WSP 368 — Introduction to High-Performance Computing (ICME Workshop)
Big data has changed the way we work, live, and play. Data science—developing and testing models and algorithms—helps us gain knowledge for ourselves and provide insights to others.
Introduction to High-Performance Computing is one of ten workshops included in Fundamentals of Data Science, a series of one-day workshops offered by the Stanford Institute for Computational and Mathematical Engineering (ICME). Fundamentals of Data Science provides an introduction to multiple aspects of data science for those who are new to the field and those seeking to broaden their education and skills in data science. Students can sign up for one workshop, or several throughout the week. Students who complete four workshops will qualify for the Stanford ICME Fundamentals of Data Science Summer Workshops Certificate of Completion.
These workshops are not eligible for tuition discounts through Stanford Continuing Studies, but ICME offers discounts for eligible affiliates and partners. See below for details:
Stanford staff and full-time Stanford students: You may be eligible for a tuition discount if you register directly through ICME. The tuition for Stanford staff is $100 and the tuition for full-time Stanford students is $75. For more information and to register with these discounts, visit https://sto.stanfordtickets.org/icme2020/homepage.
ICME partners and affiliates qualify for a discount. If you think you qualify and have not received a discount code separately, email email@example.com. You will need to register through ICME's website.
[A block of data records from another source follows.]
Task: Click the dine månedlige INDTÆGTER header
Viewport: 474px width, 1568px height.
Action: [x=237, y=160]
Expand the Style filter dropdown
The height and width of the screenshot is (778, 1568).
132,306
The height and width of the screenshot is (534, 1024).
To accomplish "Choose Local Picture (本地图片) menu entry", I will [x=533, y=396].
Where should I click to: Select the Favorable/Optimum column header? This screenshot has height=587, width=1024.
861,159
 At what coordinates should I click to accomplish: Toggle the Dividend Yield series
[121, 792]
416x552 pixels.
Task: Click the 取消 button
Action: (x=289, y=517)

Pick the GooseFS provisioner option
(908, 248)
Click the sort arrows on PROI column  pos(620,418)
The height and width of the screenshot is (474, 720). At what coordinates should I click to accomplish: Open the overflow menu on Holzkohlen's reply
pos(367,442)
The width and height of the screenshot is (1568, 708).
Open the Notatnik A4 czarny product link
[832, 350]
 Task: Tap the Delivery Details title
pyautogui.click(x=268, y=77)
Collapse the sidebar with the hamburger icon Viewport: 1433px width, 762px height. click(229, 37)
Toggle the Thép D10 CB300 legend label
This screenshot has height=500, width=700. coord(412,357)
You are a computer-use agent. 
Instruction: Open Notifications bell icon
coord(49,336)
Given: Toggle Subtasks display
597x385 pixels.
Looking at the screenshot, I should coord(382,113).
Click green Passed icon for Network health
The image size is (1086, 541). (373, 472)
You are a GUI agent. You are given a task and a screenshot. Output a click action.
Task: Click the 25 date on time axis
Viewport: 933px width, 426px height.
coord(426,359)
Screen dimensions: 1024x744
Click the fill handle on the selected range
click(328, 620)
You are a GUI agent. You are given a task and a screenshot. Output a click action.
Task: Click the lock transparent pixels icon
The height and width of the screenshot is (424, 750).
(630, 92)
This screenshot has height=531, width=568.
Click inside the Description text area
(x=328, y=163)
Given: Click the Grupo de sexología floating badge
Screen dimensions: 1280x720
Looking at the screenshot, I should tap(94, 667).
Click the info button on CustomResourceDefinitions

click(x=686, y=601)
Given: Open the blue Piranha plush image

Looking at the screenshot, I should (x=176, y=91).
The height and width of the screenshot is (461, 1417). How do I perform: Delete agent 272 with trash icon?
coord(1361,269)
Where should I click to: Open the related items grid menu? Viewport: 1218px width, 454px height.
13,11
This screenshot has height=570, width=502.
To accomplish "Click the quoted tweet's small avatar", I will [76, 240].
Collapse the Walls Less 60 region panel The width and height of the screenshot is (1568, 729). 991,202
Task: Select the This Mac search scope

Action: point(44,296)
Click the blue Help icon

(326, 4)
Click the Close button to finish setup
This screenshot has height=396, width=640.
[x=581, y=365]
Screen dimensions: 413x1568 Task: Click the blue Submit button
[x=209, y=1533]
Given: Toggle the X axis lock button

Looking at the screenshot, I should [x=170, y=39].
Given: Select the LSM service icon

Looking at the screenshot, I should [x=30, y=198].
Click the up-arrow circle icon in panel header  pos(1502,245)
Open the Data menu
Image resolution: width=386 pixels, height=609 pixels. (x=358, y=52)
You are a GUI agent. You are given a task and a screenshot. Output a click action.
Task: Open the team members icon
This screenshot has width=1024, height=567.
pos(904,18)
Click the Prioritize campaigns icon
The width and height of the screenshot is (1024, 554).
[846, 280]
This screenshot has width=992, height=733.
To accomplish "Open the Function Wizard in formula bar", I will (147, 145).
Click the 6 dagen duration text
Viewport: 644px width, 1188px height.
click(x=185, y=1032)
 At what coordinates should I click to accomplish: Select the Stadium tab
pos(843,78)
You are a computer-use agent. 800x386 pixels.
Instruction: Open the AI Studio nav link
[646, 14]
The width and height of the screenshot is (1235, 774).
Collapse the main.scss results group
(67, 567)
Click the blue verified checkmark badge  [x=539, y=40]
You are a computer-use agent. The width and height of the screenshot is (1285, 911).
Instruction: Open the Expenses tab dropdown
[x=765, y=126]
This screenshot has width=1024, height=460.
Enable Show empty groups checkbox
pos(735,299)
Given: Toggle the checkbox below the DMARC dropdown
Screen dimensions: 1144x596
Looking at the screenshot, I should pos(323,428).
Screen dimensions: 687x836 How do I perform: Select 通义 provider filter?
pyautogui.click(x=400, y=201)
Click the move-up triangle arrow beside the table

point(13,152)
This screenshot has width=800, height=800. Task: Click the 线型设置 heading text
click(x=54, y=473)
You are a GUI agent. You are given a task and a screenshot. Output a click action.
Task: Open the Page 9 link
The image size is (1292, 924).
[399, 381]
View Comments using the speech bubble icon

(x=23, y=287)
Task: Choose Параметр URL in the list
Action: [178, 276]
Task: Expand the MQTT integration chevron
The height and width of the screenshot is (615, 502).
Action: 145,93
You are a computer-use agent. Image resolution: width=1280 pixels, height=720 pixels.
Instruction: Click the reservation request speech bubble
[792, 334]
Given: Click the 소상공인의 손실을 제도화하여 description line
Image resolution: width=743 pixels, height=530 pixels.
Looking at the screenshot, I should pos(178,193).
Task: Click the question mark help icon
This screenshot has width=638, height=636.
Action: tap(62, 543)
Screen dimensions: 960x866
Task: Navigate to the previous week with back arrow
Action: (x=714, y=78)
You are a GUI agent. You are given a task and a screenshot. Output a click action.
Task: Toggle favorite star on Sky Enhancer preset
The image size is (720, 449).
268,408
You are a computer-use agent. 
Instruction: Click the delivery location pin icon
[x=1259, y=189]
Workshop: Introduction to High-Performance Computing
Instructor: Cindy Orozco, PhD Student, ICME, Stanford
In the past 50 years, supercomputers have achieved what was once considered only possible in Sci-Fi movies. The key to the tremendous success of supercomputers has been a combination of outstanding architectures plus software that uses all the available resources and makes parallelization possible. This secret sauce has led to different implementations across fields. A mechanical engineer would use MPI and OpenMP to have a balance between computations and memory load to deal with millions of nodes in physical simulations, whereas a data scientist would use MapReduce and Spark to have an adaptable and resilient algorithm for the challenges of big data. This workshop explores the key features of these two approaches, explaining their underground philosophy and how they use the architecture. The final goal is to give the student a taste of the different programming paradigms and the tools to decide which is the best approach.
Please note: Although the enrollment limit for this workshop is set to 30 Continuing Studies students, this course is designed for the entire Stanford community, and enrolled Continuing Studies students will be joined in the classroom by Stanford graduates and undergraduates. Students should expect a large class.